**INPUT DATA**
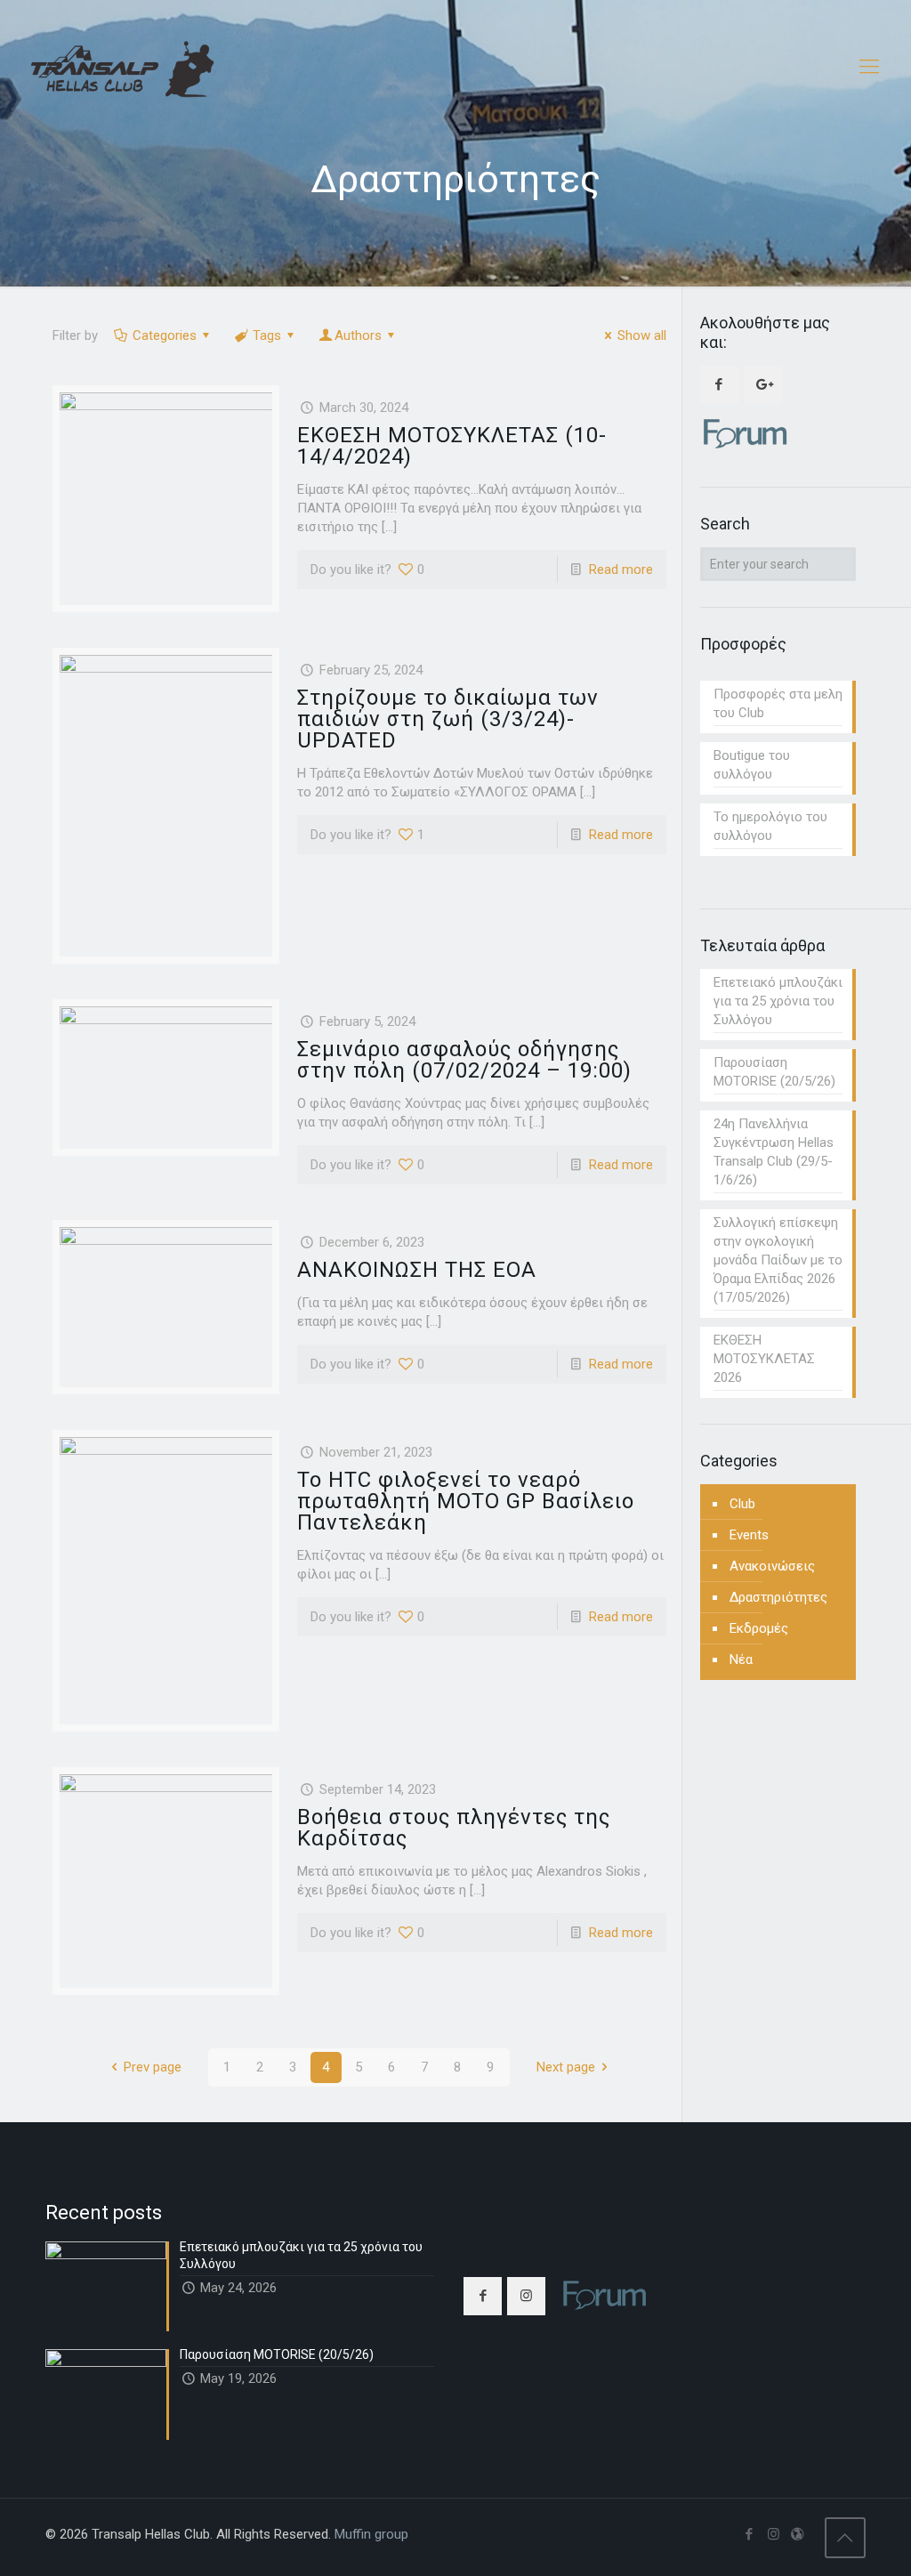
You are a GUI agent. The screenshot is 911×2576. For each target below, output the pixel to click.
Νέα (741, 1659)
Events (749, 1535)
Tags (267, 335)
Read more (621, 569)
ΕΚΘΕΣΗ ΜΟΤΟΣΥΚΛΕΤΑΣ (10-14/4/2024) (452, 446)
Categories (165, 335)
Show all (641, 335)
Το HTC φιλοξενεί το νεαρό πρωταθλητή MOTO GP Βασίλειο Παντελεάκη (465, 1501)
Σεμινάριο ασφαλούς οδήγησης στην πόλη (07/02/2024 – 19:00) (464, 1060)
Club (742, 1504)
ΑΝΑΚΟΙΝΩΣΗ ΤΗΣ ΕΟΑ (416, 1269)
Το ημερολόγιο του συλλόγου (770, 826)
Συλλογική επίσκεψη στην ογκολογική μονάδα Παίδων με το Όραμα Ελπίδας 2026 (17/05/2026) (777, 1260)
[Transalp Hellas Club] (122, 66)
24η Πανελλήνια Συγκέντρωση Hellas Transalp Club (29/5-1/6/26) (773, 1152)
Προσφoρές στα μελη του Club (777, 703)
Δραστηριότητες (778, 1597)
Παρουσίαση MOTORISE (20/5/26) (774, 1071)
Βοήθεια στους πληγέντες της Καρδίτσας (453, 1828)
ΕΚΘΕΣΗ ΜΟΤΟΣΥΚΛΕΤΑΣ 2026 (764, 1358)
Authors (358, 335)
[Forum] (797, 2534)
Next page (565, 2067)
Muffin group (371, 2534)
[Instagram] (773, 2534)
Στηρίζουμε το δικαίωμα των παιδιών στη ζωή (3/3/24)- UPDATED (448, 719)
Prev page (152, 2067)
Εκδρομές (759, 1628)
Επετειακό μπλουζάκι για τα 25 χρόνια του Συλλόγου (777, 1001)
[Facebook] (749, 2534)
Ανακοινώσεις (772, 1566)
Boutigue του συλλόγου (751, 764)
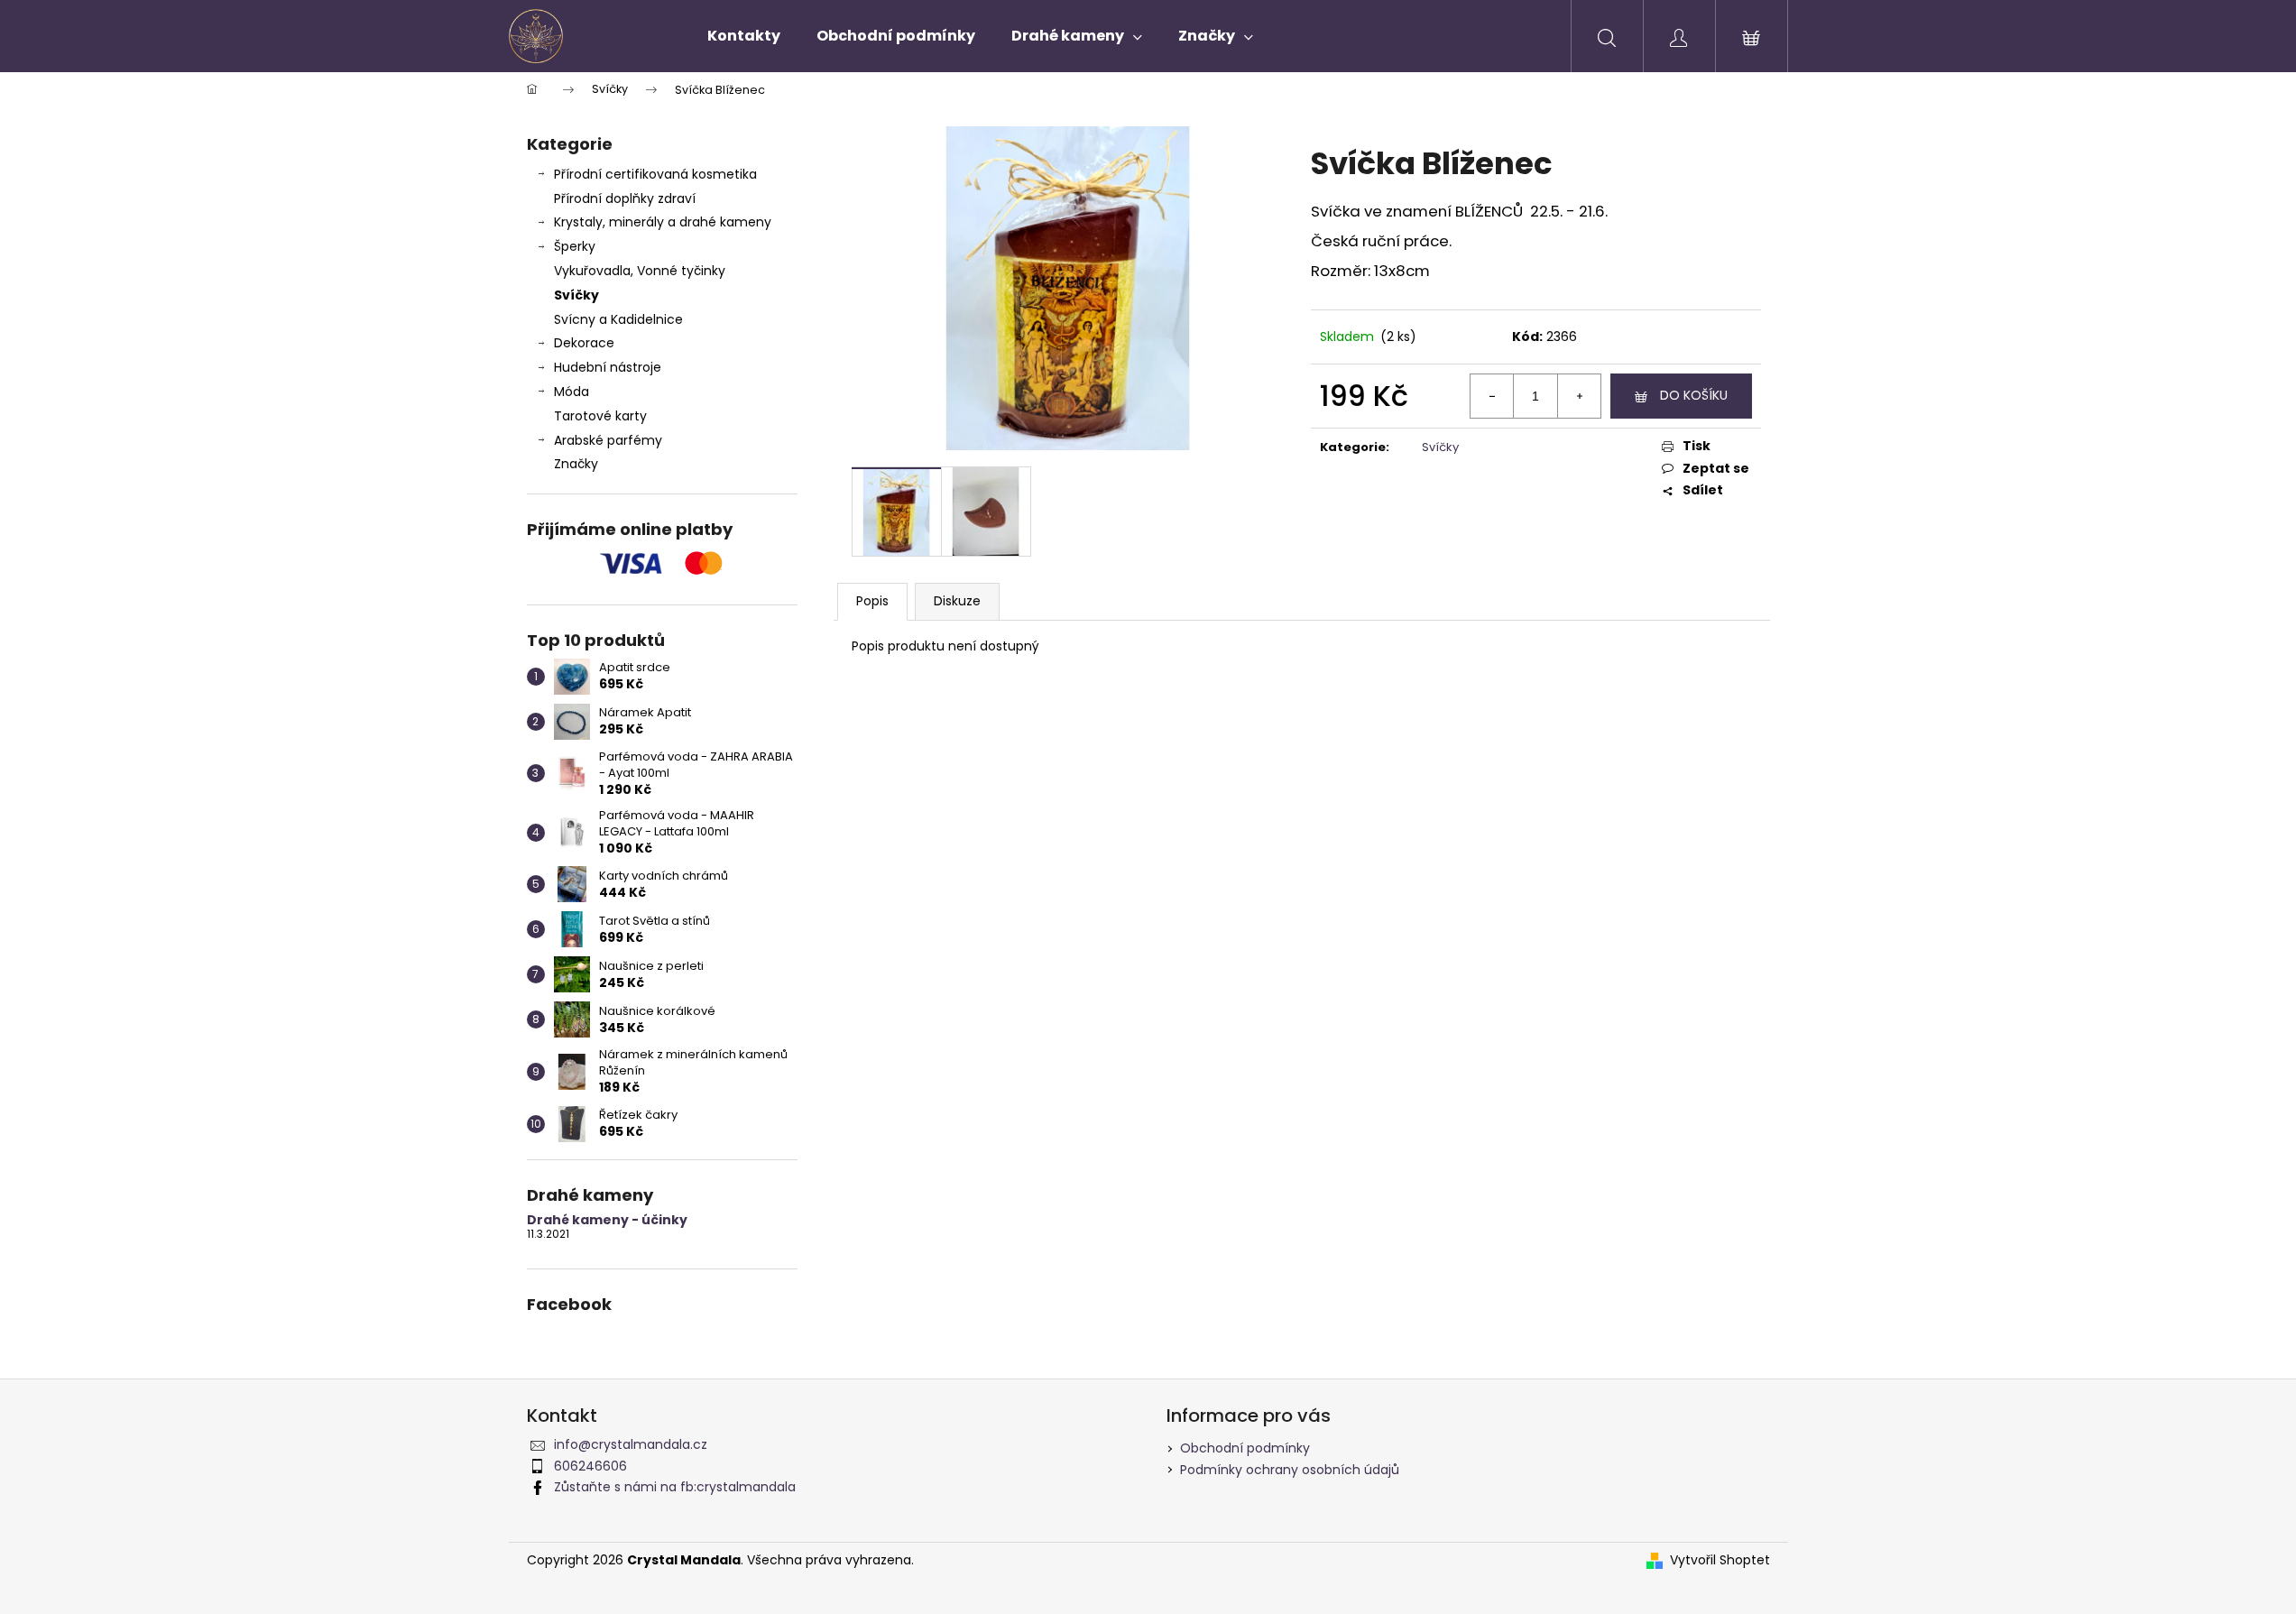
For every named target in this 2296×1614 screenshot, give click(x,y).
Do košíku (1694, 395)
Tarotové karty (600, 416)
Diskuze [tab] (957, 601)
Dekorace (584, 343)
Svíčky (576, 295)
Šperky (574, 246)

**WORK INSTRUCTION**
Please copy, exactly and only, the lines of the listing that run from the one holding "Next page (565, 2067)" through its last line, and exclude pictures.

**EXPECTED OUTPUT**
Next page (565, 2067)
Muffin group (371, 2534)
[Instagram] (773, 2534)
Στηρίζουμε το δικαίωμα των παιδιών στη ζωή (3/3/24)- UPDATED (448, 719)
Prev page (152, 2067)
Εκδρομές (759, 1628)
Επετειακό μπλουζάκι για τα 25 χρόνια του Συλλόγου (777, 1001)
[Facebook] (749, 2534)
Ανακοινώσεις (772, 1566)
Boutigue του συλλόγου (751, 764)
For every named target in this 2296×1614 screenshot, give click(x,y).
Do košíku (1694, 395)
Tarotové karty (600, 416)
Diskuze [tab] (957, 601)
Dekorace (584, 343)
Svíčky (576, 295)
Šperky (574, 246)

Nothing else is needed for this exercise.